Niestety po raz kolejny się okazało, że mam słabą silną wolę.
w czerwcu 2013 roku już było całkiem ładnie 74-76 kg po 113kg jak dla mnie mega radocha. Potem chyba poległam na laurach, nie wróciłam do biegania, sądziłam, że częste spacery i jazda na rowerze mi pomogą ale nic bardziej mylnego. Systematycznie waga rosła, zapewne dlatego, że znacznie zmienił się sposób żywienia. Prowadzę szkolenia, dużo jeżdżę po kraju a czasami te szkoleniowe obiadki... No cóż zawsze to nowe smaki, no i tak ładnie podane... Po jakimś czasie zrezygnowałam z deserów i zup (za którymi nie przepadam), zostałam wyłącznie przy drugim daniu. W grudniu się zawzięłam i odstawiłam wszelaki alkohol i słodycze. Przez 3 tyg. min. 4-5x w tyg godzina rowerku stacjonarnego, pot leciał po plecach i dobre 4 kg. spadły. Ale...
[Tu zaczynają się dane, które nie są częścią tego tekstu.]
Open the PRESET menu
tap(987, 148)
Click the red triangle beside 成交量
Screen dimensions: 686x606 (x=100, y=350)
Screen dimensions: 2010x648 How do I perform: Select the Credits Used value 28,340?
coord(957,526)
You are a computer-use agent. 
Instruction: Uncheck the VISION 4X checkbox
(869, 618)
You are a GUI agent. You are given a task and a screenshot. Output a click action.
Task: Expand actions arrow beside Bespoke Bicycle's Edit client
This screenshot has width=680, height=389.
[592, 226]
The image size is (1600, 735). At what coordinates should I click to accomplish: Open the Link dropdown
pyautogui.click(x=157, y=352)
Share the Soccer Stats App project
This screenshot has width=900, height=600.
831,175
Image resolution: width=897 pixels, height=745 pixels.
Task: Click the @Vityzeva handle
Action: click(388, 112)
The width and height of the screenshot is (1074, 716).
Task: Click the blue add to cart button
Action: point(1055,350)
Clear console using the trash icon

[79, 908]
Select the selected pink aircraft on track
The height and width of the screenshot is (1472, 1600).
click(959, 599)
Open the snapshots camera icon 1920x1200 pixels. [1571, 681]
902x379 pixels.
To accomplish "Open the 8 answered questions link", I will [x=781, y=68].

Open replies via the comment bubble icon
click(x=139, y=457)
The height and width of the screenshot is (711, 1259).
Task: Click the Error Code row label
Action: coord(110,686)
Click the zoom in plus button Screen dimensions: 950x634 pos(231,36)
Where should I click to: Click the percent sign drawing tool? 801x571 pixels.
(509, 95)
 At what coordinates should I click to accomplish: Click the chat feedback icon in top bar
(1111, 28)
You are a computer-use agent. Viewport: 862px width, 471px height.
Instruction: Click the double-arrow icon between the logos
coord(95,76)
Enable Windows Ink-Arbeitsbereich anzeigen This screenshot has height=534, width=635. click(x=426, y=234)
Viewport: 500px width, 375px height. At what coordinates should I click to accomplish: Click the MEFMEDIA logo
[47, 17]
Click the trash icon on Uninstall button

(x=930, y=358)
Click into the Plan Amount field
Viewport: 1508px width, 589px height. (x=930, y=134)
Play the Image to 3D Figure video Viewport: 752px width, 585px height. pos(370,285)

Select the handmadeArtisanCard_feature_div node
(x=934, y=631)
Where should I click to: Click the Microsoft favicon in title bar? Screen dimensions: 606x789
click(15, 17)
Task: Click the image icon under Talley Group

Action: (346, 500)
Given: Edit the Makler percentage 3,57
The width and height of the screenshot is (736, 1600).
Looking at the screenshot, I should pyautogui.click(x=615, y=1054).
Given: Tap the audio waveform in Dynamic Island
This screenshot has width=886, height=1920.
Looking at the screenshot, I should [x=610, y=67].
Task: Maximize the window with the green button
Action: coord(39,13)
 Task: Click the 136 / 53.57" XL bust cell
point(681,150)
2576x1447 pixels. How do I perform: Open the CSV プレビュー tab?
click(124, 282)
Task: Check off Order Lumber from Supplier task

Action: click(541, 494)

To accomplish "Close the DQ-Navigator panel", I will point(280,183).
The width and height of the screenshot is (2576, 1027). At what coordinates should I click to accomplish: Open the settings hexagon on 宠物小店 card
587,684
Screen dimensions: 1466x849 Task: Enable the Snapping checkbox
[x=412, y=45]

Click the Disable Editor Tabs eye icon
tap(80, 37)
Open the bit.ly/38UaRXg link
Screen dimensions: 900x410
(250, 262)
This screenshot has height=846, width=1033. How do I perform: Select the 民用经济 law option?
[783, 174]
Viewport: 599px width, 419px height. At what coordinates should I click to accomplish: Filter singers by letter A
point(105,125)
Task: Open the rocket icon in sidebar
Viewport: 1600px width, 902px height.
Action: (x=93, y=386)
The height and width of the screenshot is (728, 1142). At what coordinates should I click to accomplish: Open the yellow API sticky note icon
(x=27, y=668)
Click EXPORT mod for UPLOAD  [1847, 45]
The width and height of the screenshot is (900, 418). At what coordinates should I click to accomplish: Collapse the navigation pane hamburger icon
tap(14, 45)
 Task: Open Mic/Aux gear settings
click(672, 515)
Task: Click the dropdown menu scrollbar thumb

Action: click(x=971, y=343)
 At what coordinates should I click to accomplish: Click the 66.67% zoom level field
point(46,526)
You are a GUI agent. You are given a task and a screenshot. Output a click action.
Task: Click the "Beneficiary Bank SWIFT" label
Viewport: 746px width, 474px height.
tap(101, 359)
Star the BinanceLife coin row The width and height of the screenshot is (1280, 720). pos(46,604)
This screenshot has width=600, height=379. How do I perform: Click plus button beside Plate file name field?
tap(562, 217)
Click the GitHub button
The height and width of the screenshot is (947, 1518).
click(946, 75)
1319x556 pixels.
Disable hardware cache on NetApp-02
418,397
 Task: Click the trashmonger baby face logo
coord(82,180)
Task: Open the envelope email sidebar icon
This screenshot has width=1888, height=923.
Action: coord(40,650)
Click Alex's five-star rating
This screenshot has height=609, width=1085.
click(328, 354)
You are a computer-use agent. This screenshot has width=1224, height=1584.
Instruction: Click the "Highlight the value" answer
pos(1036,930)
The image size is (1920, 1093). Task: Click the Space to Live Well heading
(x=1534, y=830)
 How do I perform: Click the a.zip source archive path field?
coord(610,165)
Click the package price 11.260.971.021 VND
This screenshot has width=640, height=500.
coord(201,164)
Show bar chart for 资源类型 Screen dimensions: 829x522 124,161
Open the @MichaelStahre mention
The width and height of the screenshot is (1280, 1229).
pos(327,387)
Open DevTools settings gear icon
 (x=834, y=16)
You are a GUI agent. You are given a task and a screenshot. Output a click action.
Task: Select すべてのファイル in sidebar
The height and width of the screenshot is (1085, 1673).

Znowu jakoś odpuściłam i tak przez ostanie pół roku nasiąkłam jak gąbka i znowu mam te 90 i coś...
Mam już dość, że nie mogę się zmieścić w żadną kieckę anie fajne spodnie. W przyszłym tyg. wypłata i zapisuję się na dietę wraz z ćwiczeniami.
Mam też nadzieję, że znajdę tu życzliwe osoby, które będą mnie wspierać i abym nie odpuściła. Obiecuję, że w chwilach własnej euforii też będę pomagać :-)
Pozdrawiam i do dzieła!
hwhwhw72
23 września 2014, 16:57powodzenia:))
Sensamilla
23 września 2014, 16:40Powodzenia i wytrwalosci! :)
kamillara
23 września 2014, 16:38Trzymam kciuki, moja historia z odchudzaniem wygląda bardzo podobnie:-(
agape81
23 września 2014, 16:21Trzeba walczyć mimo wszystko. Powodzenia życzę. pozdrawiam!